LOADING

TII Releases First SSLM With Falcon Mamba 7B

Falcon Mamba 7B: Highlights

  • Falcon Mamba 7B is the first open source released State Space Language Model (SSLM), a new revolutionary architecture for Falcon models
  • Falcon Mamba 7B is the no. 1 globally performing open source SSLM in the world, as independently verified by Hugging Face
  • SSLMs have a low memory cost and don’t require additional memory to generate arbitrary long blocks of text
  • Falcon Mamba 7B also outperforms traditional transformer architecture models such as Meta’s Llama 3.1 8B and Mistral’s 7B
  • New model reflects the innovation and pioneering approach of Abu Dhabi in AI research and development

This new Falcon Mamba 7B model is yet another example of the pioneering approach of Abu Dhabi in AI research and development.

The Falcon Mamba 7B is the no. 1 globally performing open source State Space Model Language (SSLM) in the world, as independently verified by Hugging Face. It outperforms traditional transformer architecture models such as Meta’s Llama 3.1 8B and Mistral’s 7B.

What’s New

Falcon Mamba 7B is our first SSLM. We are really excited about this new model, which allows to process larger blocks of text. SSLMs have a low memory cost and don’t require additional memory to generate arbitrary long sequences.
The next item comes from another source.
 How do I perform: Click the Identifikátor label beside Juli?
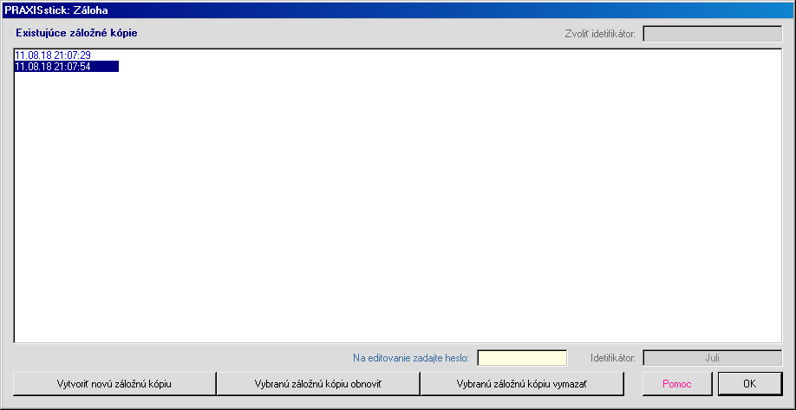tap(613, 358)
How can you use Falcon Mamba 7B?

You can find the model on Hugging Face:
https://huggingface.co/tiiuae/falcon-mamba-7b

We have also provided an interactive playground as well for everyone to try the model:
https://huggingface.co/spaces/tiiuae/falcon-mamba-playground

How does the Falcon Mamba 7B fare?

For the transformer architecture models, Falcon Mamba 7B outperforms Meta’s Llama 3.1 8B and Mistral’s 7B. Meanwhile for the other SSLMs, Falcon Mamba 7B beats all other open source models in the old benchmarks and it will be the be first model on Hugging Face’s new tougher benchmark leaderboard.

We test the largest sequence length that can fit on a single 24 GB A10 GPU. The batch size is fixed at 1 and we are using float32 precision. Transformer-based models use a resized vocabulary size to match Falcon Mamba model. It can be observed that we can fit larger sequences than SoTA transformer-based models while theoretically being able to fit infinite context length if one processes the entire context token by token, or by chunks of tokens with a size that fits on the GPU, denoted as sequential parallel.

We measure the generation throughput in a setting with a prompt of length 1 and up to 130k generated tokens, using batch size 1 and H100 GPU. We compare against Mistral architecture that is based on sliding window attention as this is more memory efficient at scale. We observe that our Falcon Mamba is generating all the tokens at constant throughput and without any increase in CUDA peak memory. For the transformer model, the peak memory grows, and generation speed slows down as the number of generated tokens grows.

Word of mouth

Hakim

H.E. Faisal Al Bannai, Secretary General of ATRC and Adviser to the UAE President for Strategic Research and Advanced Technology Affairs

“The Falcon Mamba 7B marks TII’s fourth consecutive top-ranked AI model, reinforcing Abu Dhabi as a global hub for AI research and development. This achievement highlights the UAE’s unwavering commitment to innovation.”

Hakim

Dr. Najwa Aaraj, Chief Executive of TII

“The Technology Innovation Institute continues to push the boundaries of technology with its Falcon series of AI models. The Falcon Mamba 7B represents true pioneering work and paves the way for future AI innovations that will enhance human capabilities and improve lives.”

Hakim

Dr. Hakim Hacid, Acting Chief Researcher of the TII’s AI Cross-Center Unit

“As we introduce the Falcon Mamba 7B, I’m proud of the collaborative ecosystem of TII that nurtured its development. This release represents a significant stride forward, inspiring fresh perspectives and further fueling the quest for intelligent systems. At TII, we’re pushing the boundries of both SSLM and transformer models to spark further innovation in generative AI.”

What’s Next

We are moving forward fast with more fundamental research on Large Language Models, across the entire spectrum of the industry, from novel model architecture design to optimal training strategy to high quality data processing. Up next, we’re looking to further optimize the model design and scale up the model to cover more application scenarios.